Analyzing the distance of the beam sources through their dispersion measures — the delay of radio frequencies as they sweep through charged particles between the Earth and the source — Loeb and Lingam go on to look at the spectra of FRBs and find them consistent with an artificial origin. Indeed, FRBs can be analyzed as the result of energetic natural processes, but we can equally well work out their parameters in terms of engineering requirements.

Image: Harvard’s Avi Loeb. Credit: Kris Snibbe (Harvard Staff Photographer).

If an extraterrestrial civilization were using the energy of a star to power these beams, and if water were being used as a coolant, such beamers, though enormous, would not violate known physics. The paper extracts a minimum aperture diameter to maintain the operation, finding it to be roughly twice the diameter of the Earth, meaning that the beamer would be an object on the order of a planet, a large ‘super-Earth’ or even a ‘mini-Neptune.’ And in keeping with the speculative nature of the inquiry, the authors point out that we can also consider beam emitters along the lines of the Stapledon-Dyson spheres that have been postulated to use stellar system materials to build artifacts surrounding and enveloping the host star.

(Let me digress to note approvingly the authors’ use of ‘Stapledon-Dyson spheres’ in place of the more common ‘Dyson spheres.’ I heartily approve of this tribute to the great philosopher and science fiction writer Olaf Stapledon, who developed the idea in works like Star Maker (1937), and think I will start using the term on Centauri Dreams).

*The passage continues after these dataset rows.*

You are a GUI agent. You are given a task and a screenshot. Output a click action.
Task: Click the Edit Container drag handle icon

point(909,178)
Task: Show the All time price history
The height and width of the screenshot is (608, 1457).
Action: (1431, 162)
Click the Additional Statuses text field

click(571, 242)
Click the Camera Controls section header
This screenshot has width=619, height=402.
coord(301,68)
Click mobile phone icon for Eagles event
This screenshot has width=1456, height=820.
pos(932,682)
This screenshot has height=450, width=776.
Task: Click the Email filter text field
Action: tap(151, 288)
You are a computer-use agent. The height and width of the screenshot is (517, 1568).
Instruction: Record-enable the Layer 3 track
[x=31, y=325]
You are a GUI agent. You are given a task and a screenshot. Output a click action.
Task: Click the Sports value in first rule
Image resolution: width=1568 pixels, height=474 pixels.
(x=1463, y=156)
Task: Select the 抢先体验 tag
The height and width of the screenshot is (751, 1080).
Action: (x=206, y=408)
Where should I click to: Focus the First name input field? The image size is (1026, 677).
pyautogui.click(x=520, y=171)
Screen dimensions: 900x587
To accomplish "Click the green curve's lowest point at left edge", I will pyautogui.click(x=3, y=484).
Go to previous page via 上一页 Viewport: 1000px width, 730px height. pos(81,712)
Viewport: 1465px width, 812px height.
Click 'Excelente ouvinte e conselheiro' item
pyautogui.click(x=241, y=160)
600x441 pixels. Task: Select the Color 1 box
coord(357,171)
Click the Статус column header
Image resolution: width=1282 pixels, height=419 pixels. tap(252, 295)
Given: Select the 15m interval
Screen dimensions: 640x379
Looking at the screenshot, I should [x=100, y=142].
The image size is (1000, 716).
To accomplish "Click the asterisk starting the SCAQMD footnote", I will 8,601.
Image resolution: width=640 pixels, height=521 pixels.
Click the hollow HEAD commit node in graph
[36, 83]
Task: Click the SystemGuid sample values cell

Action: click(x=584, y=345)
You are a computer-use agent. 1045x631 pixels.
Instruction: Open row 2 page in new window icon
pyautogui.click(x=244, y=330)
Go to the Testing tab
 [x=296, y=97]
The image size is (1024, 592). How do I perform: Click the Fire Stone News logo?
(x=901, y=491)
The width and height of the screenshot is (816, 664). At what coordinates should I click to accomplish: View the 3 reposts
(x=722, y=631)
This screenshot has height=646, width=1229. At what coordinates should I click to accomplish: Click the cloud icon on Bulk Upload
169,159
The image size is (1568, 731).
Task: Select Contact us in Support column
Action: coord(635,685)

The power involved in such a beamer could push a payload of a million tons, and the paper speculates that if a beam were indeed being used to power a spaceship, it would have to be a large one, perhaps the kind of ‘worldship’ imagined in science fiction, though not one as large as some of the worldships that have been discussed in the interstellar literature. As to what we would see of this operation on Earth, the motion of the beamer relative to the receding sail would be changing relative to the observer, which means we would detect no more than a brief flash, although powering a lightsail would require the transmitter to focus its beam continuously.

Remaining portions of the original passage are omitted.